The situation in south-east Ukraine
Kiev’s military operation designed to regain control over the breakaway Donetsk and Lugansk regions in Ukraine’s southeast on the border with Russia, which calls themselves the Donetsk and Luhansk People’s Republics, has left thousands of people dead, brought destruction and forced hundreds of thousands to flee.
Businessman and politician Petro Poroshenko won the May 25 early presidential election in Ukraine.
The parties to the intra-Ukrainian conflict agreed on a ceasefire during talks mediated by the Organization for Security and Cooperation in Europe (OSCE) on September 5 in the Belarusian capital Minsk two days after Russian President Vladimir Putin proposed his plan to settle the situation in the east of Ukraine.
Numerous violations of the ceasefire, which took effect the same day, have been reported since.
A memorandum was adopted on September 19 in Minsk by the Trilateral Contact Group on Ukraine comprising representatives of Ukraine, Russia and the OSCE. The document outlined the parameters for the implementation of commitments on the ceasefire in Ukraine laid down in the Minsk Protocol of September 5.
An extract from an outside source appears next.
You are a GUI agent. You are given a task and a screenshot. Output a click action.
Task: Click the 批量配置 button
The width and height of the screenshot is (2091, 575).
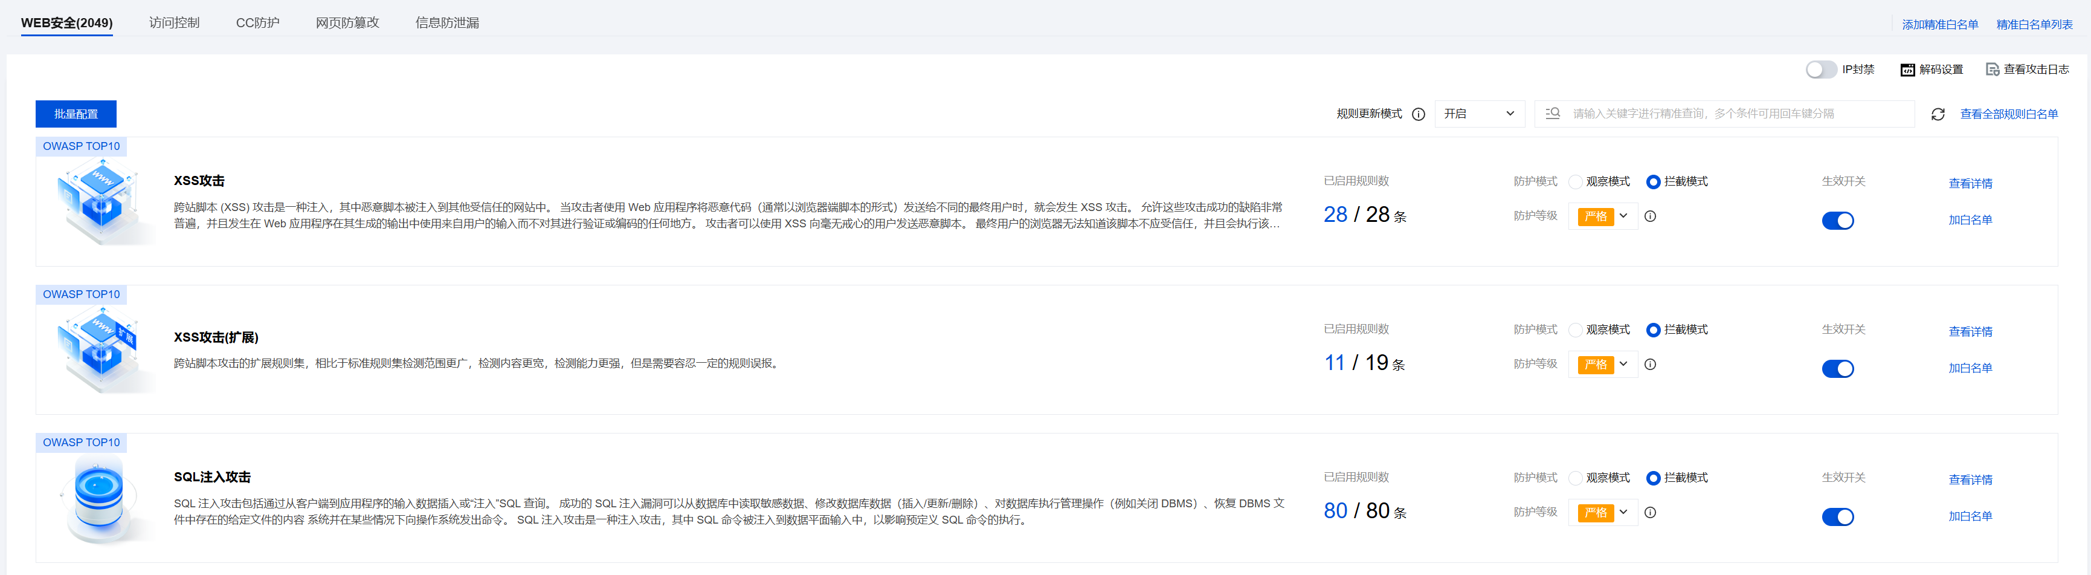(x=75, y=115)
The nine-point memorandum, in particular, envisioned a ban on the use of all armaments and withdrawal of weapons with the calibers of over 100 millimeters to a distance of 15 kilometers from the contact line from each side. The OSCE was tasked with controlling the implementation of memorandum provisions.
A “day of silence” in eastern Ukraine began at 09:00 am local time on December 9. It is seen as another attempt by both parties to the intra-Ukrainian conflict to put an end to hostilities.